The Inherent Link Between War and Hunger

Aug 11, 2006 | Posted by Scott Hughes, author of Achieve Your Dreams | Post a Comment

by Scott Hughes

Sure, those who want to end world hunger also happen to often want to end war. Sure, sympathetic activists sympathize with both causes – the fight against hunger and the fight for peace. However, the reason war and hunger are linked is not just that these two movements happen to be motivated by similar sympathy. There is also an inherent link that conflates both war and hunger into an irreducibly complex problem. Although in the abstract these two problems – war and hunger – may seem like separate humanitarian issues, in practice they are just opposite sides of the same two-faced monster.

In our world, almost no social issue can be studied without understanding the context of social stratification.

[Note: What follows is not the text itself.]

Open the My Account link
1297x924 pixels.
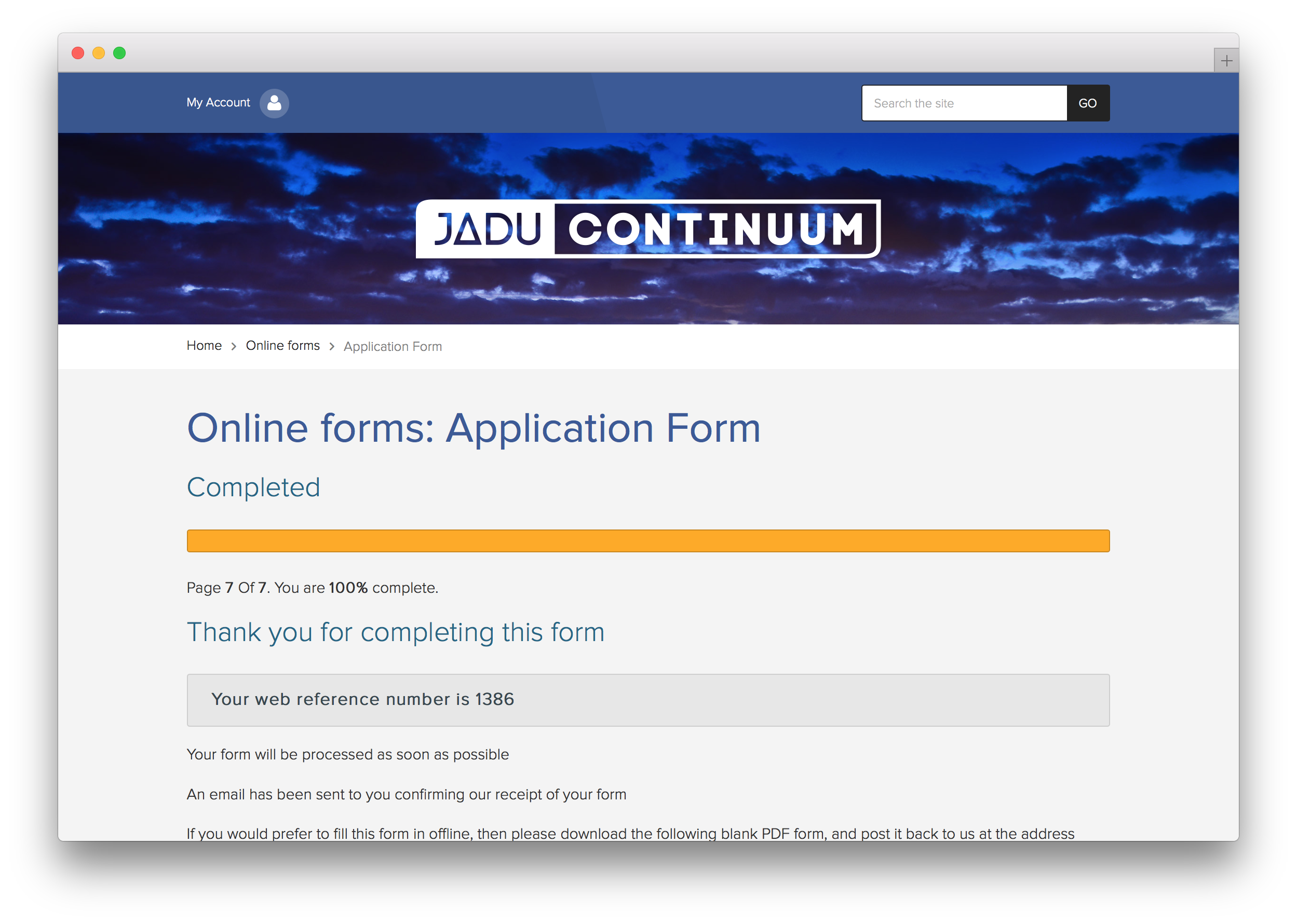point(218,102)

Both war and hunger are no exception.

The international community is an unofficial federation of oligarchies – meaning that most (if not all) of the wealth and power is in the hands of a few. Factually speaking, a few hundred millionaires now own as much wealth as the worlds poorest 2.5 billion people [1]. While the 200 richest people in the world have over $1 trillion [2], half the world – nearly three billion people – live on less than two dollars a day [3]. Financial statistics such as these just scratch the surface, as the value of paper money is just a social construct. The actual issue is the underlying social system that systemically keeps the power and wealth in the hands of the few. Of course, this oligarchy is enforced by the strong arm of the law – i.e. war.

The tiny minority of people who have the power make the choices regarding war. It’s not surprising that the leaders – the rich and powerful few – choose to go to war, because war makes the rich richer and the poor poorer. For example, the oil war in Iraq cost the average U.S. taxpayer over $2,300 dollars [4], but Big Oil keeps announcing record-breaking profits. (Dick Cheneys partner-in-crime, Halliburton, is rolling in dough.) Unfortunately, that creates a mutually causal relationship: The few are given the power to send the people to war through oligarchic social stratification; And, war further stratifies the social classes.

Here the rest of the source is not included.